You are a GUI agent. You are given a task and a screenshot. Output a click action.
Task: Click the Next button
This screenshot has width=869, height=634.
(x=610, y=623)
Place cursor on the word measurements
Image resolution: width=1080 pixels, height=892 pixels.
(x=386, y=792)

══════════

TASK GOAL => The data is to be given again in full, with every line exact.

ANSWER =>
You are a GUI agent. You are given a task and a screenshot. Output a click action.
Task: Click the Next button
This screenshot has width=869, height=634.
(x=610, y=623)
Place cursor on the word measurements
Image resolution: width=1080 pixels, height=892 pixels.
(x=386, y=792)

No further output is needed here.